Estamos llamados a trabajar juntos para ayudar a la sociedad a abrirse a la trascendencia, reconociendo a Dios omnipotente el lugar que le corresponde. La mejor manera para avanzar es el diálogo auténtico entre cristianos y musulmanes, basado en la verdad e inspirado por el sincero deseo de conocernos mejor mutuamente, respetando las diferencias y reconociendo lo que tenemos en común. Esto llevará al mismo tiempo a un auténtico respeto por las opciones responsables de cada persona, especialmente las que afectan a los valores fundamentales y a las convicciones religiosas personales.
Como ejemplo del respeto fraterno con el que los cristianos y musulmanes pueden trabajar juntos, quiero citar unas palabras dirigidas por el Papa Gregorio VII, en el año 1076, a un príncipe musulmán de África del Norte, que había demostrado una gran benevolencia a los cristianos sometidos a su jurisdicción. El Papa Gregorio VII habló del amor especial con que deben tratarse mutuamente los cristianos y musulmanes, pues «creemos y confesamos un solo Dios, aunque de manera diferente, cada día le alabamos y veneramos como Creador de los siglos y gobernador de este mundo» (Patrología Latina 148, 451).
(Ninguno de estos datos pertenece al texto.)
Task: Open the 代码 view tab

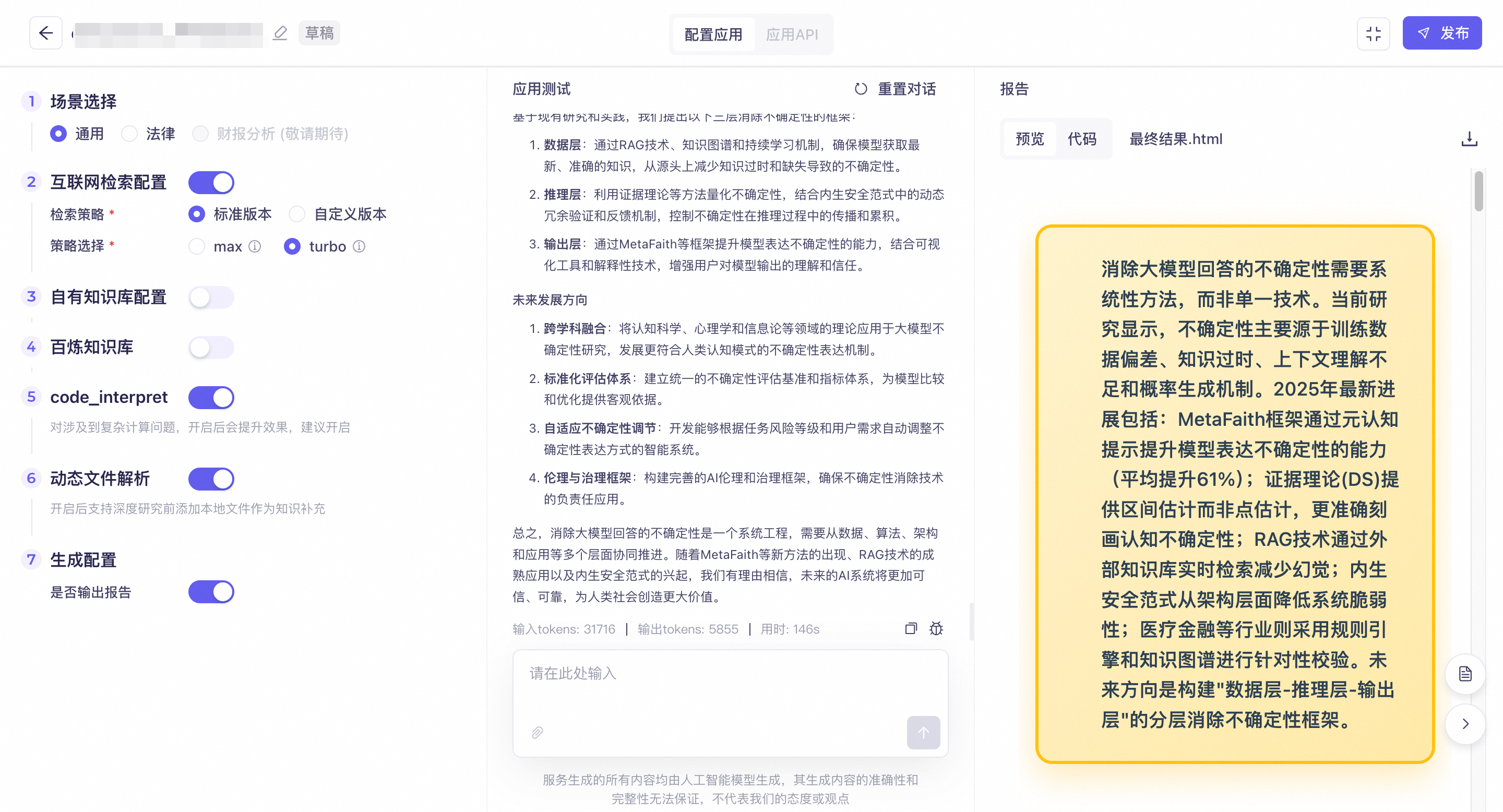Action: pyautogui.click(x=1083, y=139)

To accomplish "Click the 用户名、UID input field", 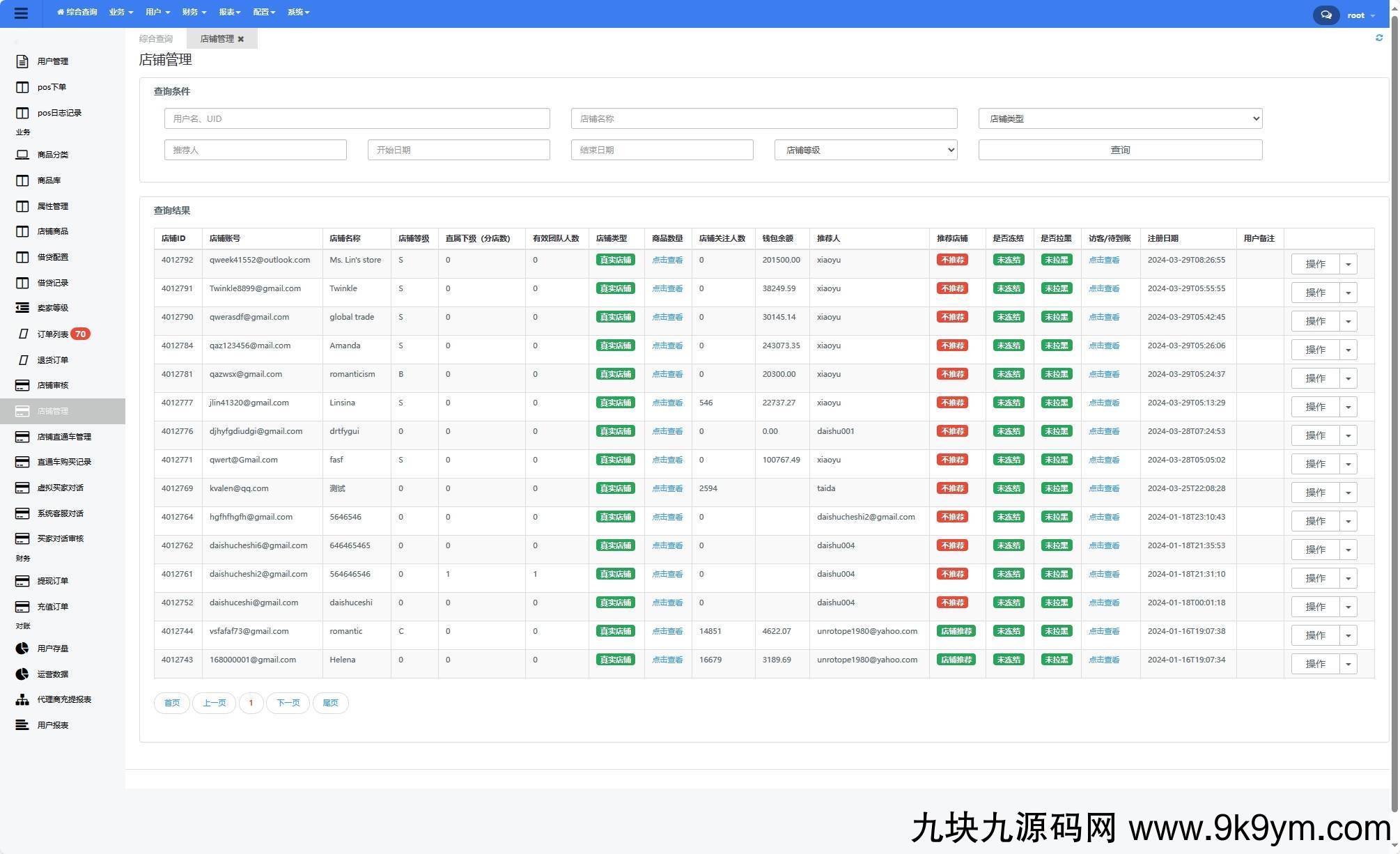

Que la libertad de religión, garantizada institucionalmente y efectivamente respetada, tanto a los individuos como a las comunidades, constituya para todos los creyentes la condición necesaria para su contribución leal a la edificación de la sociedad, en actitud de auténtico servicio, particularmente a los más vulnerables y pobres. Señor presidente, quiero concluir alabando al Dios Omnipotente y Misericordioso por esta afortunada oportunidad que nos permite encontrarnos juntos en su nombre.
Rezo para que sea un signo de nuestro compromiso común a favor del diálogo entre cristianos y musulmanes, así como un aliento para perseverar en este camino, en el respeto y en la amistad. Deseo que podamos llegar a conocernos mejor, reforzando los vínculos de afecto entre nosotros, con el deseo común de vivir juntos en armonía, en paz y en mutua confianza.
Como creyentes, sacamos de la oración la fuerza necesaria para superar toda huella de prejuicio y para ofrecer un testimonio común de nuestra firme fe en Dios.
¡Que su bendición esté siempre sobre nosotros!